Text segment →
Men may think that the “101 Guide To What A Woman Wants” manual that they carry around in their heads is foolproof – but actually, it may contain a lot of basic myths and errors about women’s sexuality – errors that can defnitely lead to some fizzle in the bedroom.
That’s because — after learning the facts of life — most of us are left to figure out sex for ourselves. Guys tend to take a lot of cues from adult movies, and we all know how true-to-life those are. Experience may help, but many women can be shy when talking about what they like.
To help us with some sex tips, Tristan Taormino and Lou Paget offer some insights into the most common sex mistakes men make with women.
Taormino is a prolific author, lecturer, and video producer. Her latest project is the Expert Guide educational video series from Vivid Ed.
Paget is author of The Great Lover Playbook and other sex manuals, and she gives seminars nationwide.
Mistake 1: You Assume You Know What She Wants
Men often make assumptions about what a woman wants based upon what they’ve done with other women. But remember that women aren’t all the same – what may feel good to one person, or where they like to be touched, may be completely different with someone else.
“You develop a repertoire as you mature sexually, but you should never assume that what worked with one person is going to work for a person,” Taormino says.
This applies not only to sexual preferences, but also to relationships, she says. “There are women who can have no-strings-attached sex, and women who only want sex when they’re in an established relationship.”
Mistake 2: You Assume You Have All She Needs
Some women can’t have an orgasm with less than 3,000 rpm. No human tongue or fingers can generate that kind of vibration. But men typically think something is wrong if a woman needs a vibrator.
“If the only way that a woman can achieve orgasm is with a vibrator, she’s not broken,” Taormino says. “Men need to start thinking of toys, particularly vibrators, as assistants, not substitutes. Many couples use vibrators together, and while you’re doing one thing, or two things, the vibrator can be doing something else.”
Mistake 3: You Assume That Sex Feels The Same for Men and Women
Paget says there tends to be a “huge disconnect” between men and women in terms of perceptions about what feels good.
“When a man has intercourse with a woman, and his penis goes into her body, that sensation is so off the charts for most men, they cannot imagine that it isn’t feeling the same way for her,” Paget says. “It couldn’t be further from the truth.”
In reality, the inside of the vagina is probably less sensitive than the outer parts for most women. Also, deep thrusting may not feel so nice on the receiving end. If the penis is too long, it can feel like you’re getting punched in the stomach or similar to how a man feels if he’s hit in the testicle area,” Paget says. “It makes you feel nauseous.”

Provided data →
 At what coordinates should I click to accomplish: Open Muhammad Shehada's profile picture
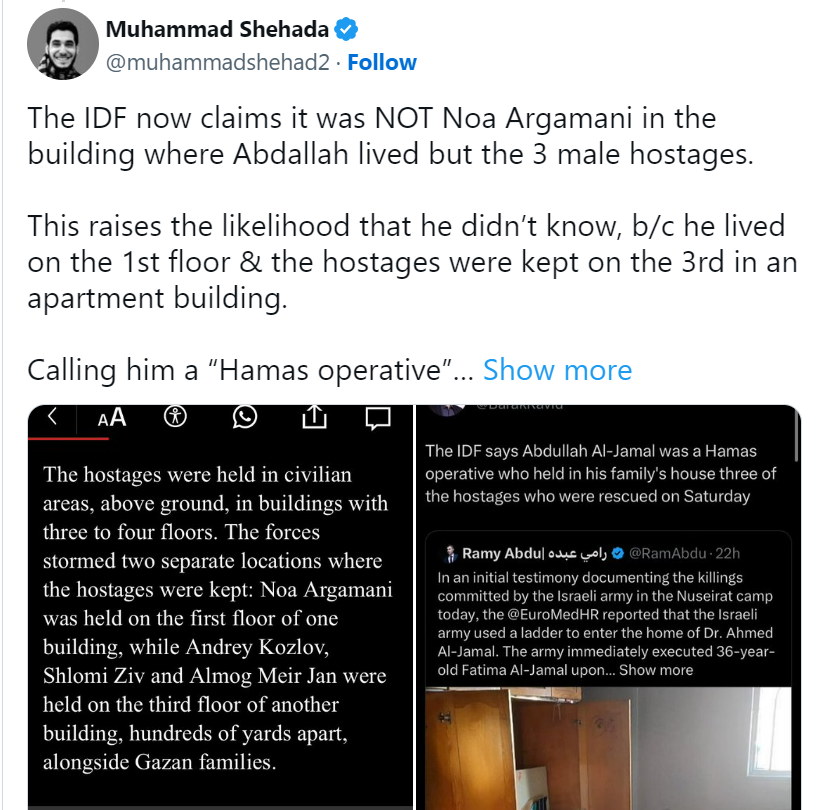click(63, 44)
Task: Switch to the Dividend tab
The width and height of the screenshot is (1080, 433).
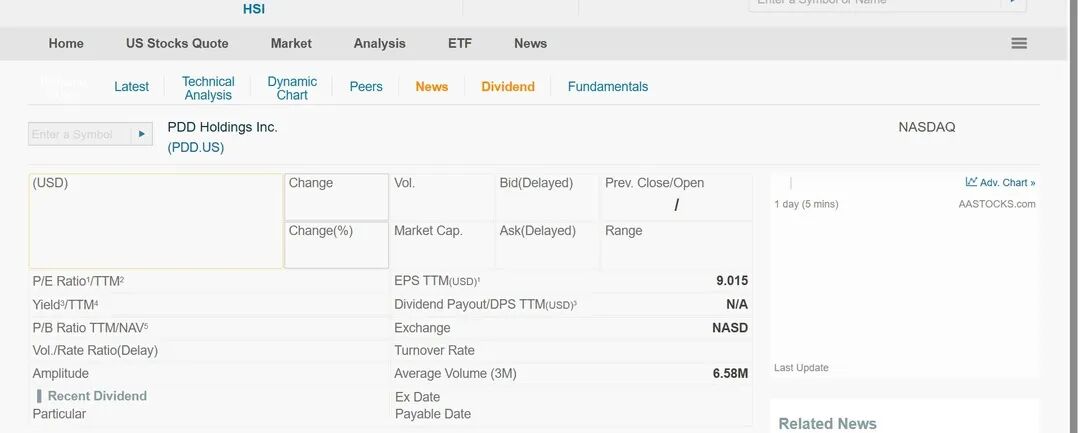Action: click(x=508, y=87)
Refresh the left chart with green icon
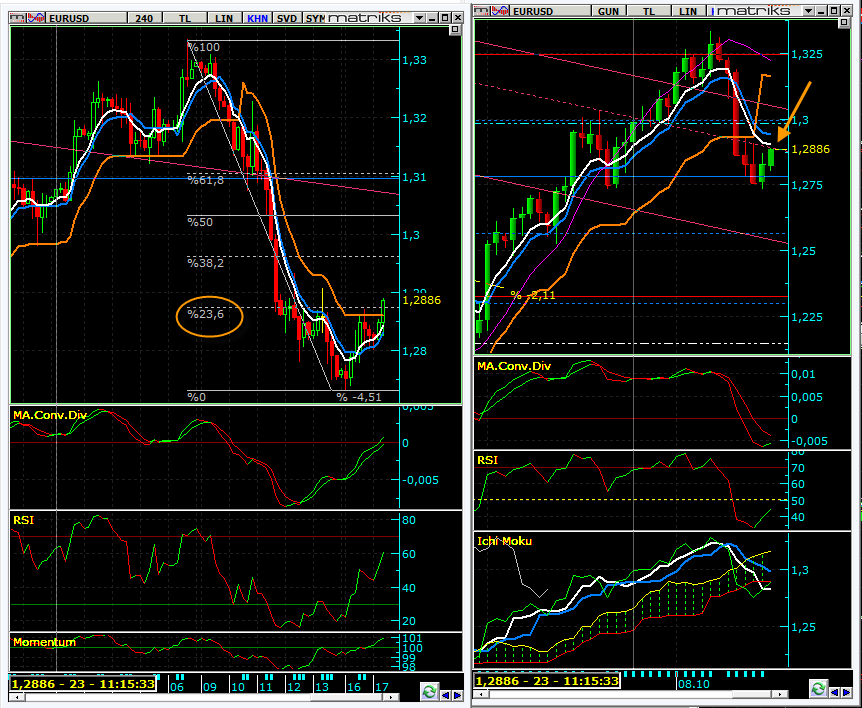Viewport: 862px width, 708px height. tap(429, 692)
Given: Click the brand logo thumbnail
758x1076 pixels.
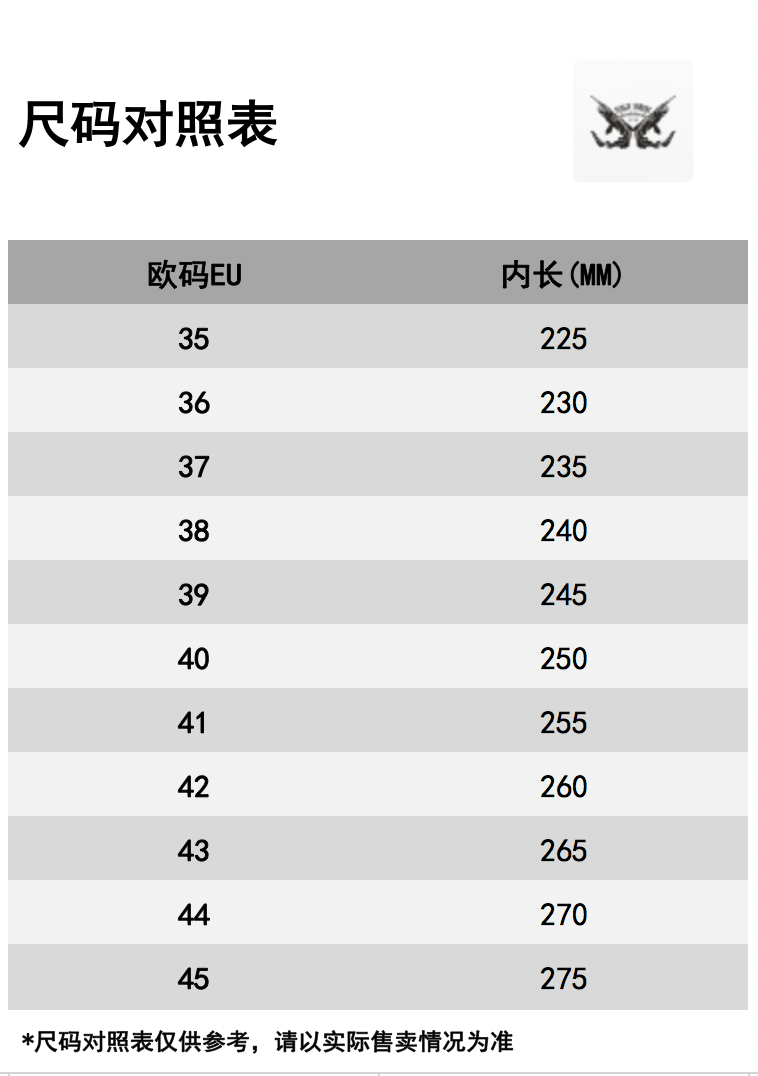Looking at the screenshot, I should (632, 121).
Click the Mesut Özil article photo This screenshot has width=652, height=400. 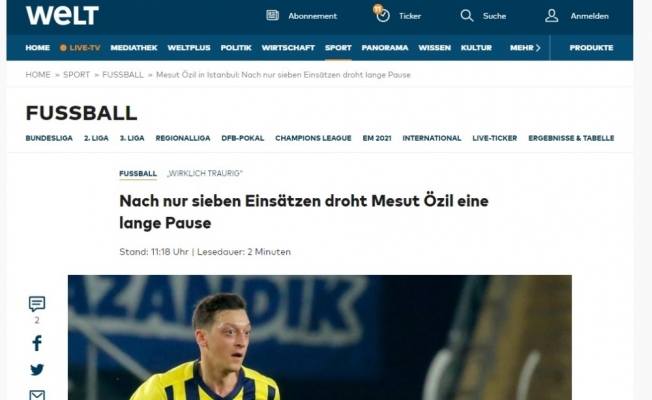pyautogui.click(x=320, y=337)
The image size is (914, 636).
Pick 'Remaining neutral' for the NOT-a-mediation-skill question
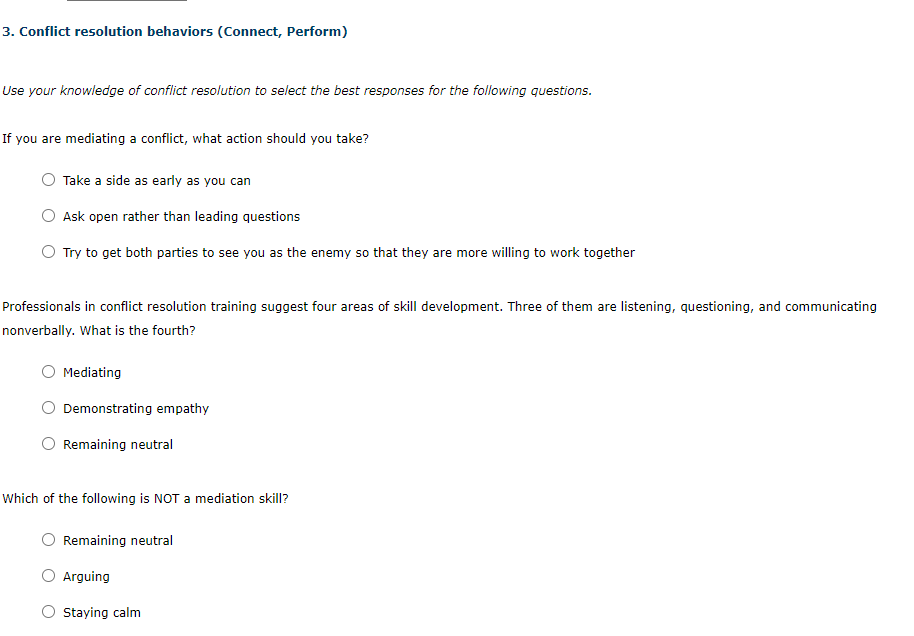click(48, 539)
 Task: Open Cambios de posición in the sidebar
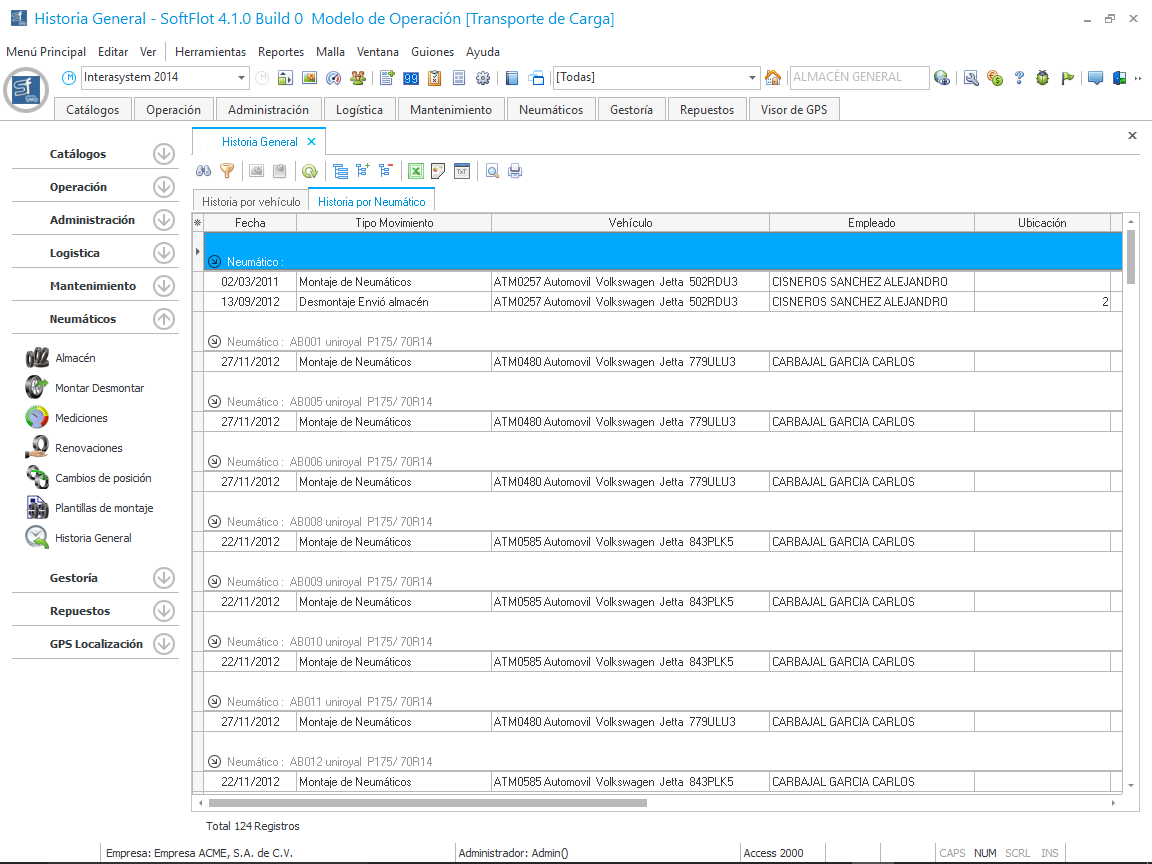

Work to complete →
[a] How would you translate this sentence from the article on common sex mistakes men make with women into Spanish: "Paget says there tends to be a “huge disconnect” between men and women in terms of perceptions about what feels good."
[b] Can you carry on the article about common sex mistakes men make with women, picking up after its final sentence?

Per-task answers →
[a] Paget dice que suele haber una "enorme desconexión" entre hombres y mujeres en cuanto a la percepción de lo que resulta placentero.

[b]
Mistake 4: You Assume You Know Your Way Around a Woman’s Anatomy
Most guys know generally what a clitoris is and where to find it. That’s not to say that they really understand it, though. Though decades of science has proved this to be wrong, the belief that women must be able to orgasm from vaginal penetration stubbornly persists.
“I still get letters from people who say things like, ‘my wife can’t from intercourse unless she has clitoral stimulation — please help,'” Taormino says. “I want to write back and say, ‘OK, what’s the problem?’ For the majority of women, it’s just not going to happen that way,” Paget says.
Men also lack information about how to touch it and how sensitive it is, Taormino says.
A touch that’s bliss for one woman may feel like nothing special, or may even be painful for someone else. Some prefer indirect stimulation.
How can you find out how she likes to be touched? Try asking her.
Mistake 5: You Assume When She’s Turned On
Guys sometimes get hung up if a woman doesn’t get slippery enough for easy penetration. Don’t worry about it.
“I think there’s a myth that if you’re turned on, you’re wet,” Taormino says. Not necessarily.
Some women tend to get wetter than others, and how much natural lubrication a woman has can change from day to day. It varies by the phase of her menstrual cycle, and it’s subject to influences like stress and medications.
Mistake 6: You Assume That Silence Is Golden
A lot of guys think they should be silent during sex, but unless you speak up, your partner has to guess about what it and isn’t working.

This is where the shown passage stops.